● **WRITTEN INSTRUCTION A**
Transcribe the listing verbatim, starting at the line that contains "Click red status" and ending with the last line of the listing.

● **SUPPLIED PASSAGE**
- Location: Amsterdam
- Venue: Frans Otten Stadion
- Date: 27 – 30 April 2005
- Website europeansquash.com

Results
- Champions: Men England Women England

= 2005 European Squash Team Championships =

Squash tournament

The 2005 European Squash Team Championships was the 33rd edition of European Squash Team Championships for squash players. The event was held at the Frans Otten Stadion in Amsterdam, Netherlands from 27 to 30 April 2005. The tournament was organised by the European Squash Federation.

● **RECORDS FOR PROCESSING**
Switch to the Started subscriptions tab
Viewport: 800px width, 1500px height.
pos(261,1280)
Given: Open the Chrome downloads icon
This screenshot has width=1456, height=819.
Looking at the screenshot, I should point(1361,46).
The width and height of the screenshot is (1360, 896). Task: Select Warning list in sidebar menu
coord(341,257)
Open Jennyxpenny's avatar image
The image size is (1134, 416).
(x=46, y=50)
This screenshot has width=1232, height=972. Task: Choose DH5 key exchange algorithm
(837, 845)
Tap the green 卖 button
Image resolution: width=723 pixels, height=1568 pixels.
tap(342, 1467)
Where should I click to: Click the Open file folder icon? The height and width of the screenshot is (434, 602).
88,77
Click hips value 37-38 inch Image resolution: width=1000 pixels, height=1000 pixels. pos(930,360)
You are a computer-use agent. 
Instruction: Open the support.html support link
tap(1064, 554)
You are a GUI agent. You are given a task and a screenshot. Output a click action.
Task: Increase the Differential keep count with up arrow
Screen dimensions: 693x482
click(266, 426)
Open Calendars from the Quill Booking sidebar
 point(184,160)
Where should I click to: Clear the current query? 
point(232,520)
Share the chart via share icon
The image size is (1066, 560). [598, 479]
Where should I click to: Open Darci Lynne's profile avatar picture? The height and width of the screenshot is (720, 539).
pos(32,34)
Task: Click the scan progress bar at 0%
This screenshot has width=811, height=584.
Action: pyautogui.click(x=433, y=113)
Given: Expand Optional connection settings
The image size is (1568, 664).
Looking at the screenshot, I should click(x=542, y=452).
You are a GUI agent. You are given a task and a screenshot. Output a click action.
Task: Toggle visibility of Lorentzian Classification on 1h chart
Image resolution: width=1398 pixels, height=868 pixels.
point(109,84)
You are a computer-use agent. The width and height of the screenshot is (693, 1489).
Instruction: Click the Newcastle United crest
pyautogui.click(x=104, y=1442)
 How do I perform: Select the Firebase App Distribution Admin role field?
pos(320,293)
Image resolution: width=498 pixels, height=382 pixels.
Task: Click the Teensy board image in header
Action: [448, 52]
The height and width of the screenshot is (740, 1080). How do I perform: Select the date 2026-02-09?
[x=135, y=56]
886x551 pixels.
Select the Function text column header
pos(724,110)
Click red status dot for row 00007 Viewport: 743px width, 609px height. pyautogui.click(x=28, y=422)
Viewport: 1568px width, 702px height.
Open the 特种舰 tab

● **WRITTEN INSTRUCTION B**
Restate the entire 2005 European Squash Team Championships text word for word.

● **EXERCISE RESULT A**
Click red status dot for row 00007 Viewport: 743px width, 609px height. pyautogui.click(x=28, y=422)
Viewport: 1568px width, 702px height.
Open the 特种舰 tab

● **EXERCISE RESULT B**
- Location: Amsterdam
- Venue: Frans Otten Stadion
- Date: 27 – 30 April 2005
- Website europeansquash.com

Results
- Champions: Men England Women England

= 2005 European Squash Team Championships =

Squash tournament

The 2005 European Squash Team Championships was the 33rd edition of European Squash Team Championships for squash players. The event was held at the Frans Otten Stadion in Amsterdam, Netherlands from 27 to 30 April 2005. The tournament was organised by the European Squash Federation.